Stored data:
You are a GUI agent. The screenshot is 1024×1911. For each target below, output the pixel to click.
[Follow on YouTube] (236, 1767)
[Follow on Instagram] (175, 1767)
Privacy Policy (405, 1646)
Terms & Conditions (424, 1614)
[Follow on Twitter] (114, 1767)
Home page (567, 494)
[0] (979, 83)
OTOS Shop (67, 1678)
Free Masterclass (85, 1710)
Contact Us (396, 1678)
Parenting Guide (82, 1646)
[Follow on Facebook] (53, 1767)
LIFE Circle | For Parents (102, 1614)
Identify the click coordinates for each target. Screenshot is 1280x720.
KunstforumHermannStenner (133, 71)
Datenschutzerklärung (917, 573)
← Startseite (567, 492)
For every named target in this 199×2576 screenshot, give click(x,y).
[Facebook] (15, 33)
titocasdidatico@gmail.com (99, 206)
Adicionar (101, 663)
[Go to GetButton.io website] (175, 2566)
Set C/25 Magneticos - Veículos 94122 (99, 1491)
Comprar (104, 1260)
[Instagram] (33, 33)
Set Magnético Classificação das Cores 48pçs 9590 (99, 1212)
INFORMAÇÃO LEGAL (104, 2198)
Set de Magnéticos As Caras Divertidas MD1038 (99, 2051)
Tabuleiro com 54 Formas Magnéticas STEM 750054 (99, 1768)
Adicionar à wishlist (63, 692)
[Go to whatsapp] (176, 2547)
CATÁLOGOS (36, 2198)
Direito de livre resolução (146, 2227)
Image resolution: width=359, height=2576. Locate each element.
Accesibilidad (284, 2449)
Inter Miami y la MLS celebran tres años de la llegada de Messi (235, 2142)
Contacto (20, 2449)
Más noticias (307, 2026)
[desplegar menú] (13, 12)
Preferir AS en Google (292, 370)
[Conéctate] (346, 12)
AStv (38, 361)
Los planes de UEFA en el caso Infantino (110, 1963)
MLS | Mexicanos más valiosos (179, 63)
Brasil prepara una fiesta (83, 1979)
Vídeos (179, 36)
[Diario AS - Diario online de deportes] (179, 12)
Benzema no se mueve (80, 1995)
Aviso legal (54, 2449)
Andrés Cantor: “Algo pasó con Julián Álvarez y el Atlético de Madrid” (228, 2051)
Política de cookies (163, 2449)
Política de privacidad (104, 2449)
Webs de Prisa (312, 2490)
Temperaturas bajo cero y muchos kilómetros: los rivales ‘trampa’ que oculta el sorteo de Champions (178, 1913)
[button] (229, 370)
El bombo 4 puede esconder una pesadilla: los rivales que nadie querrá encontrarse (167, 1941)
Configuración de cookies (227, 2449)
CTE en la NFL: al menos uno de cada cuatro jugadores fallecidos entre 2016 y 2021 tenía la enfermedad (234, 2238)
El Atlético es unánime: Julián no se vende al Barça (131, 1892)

• [Exercise directions]: When a line of the records holds the word "target", copy that line.

• [Written answer]:
You are a GUI agent. The screenshot is 1024×1911. For each target below, output the pixel to click.
Identify the click coordinates for each target. Screenshot is 1280x720.
For every named target in this 199×2576 screenshot, give click(x,y).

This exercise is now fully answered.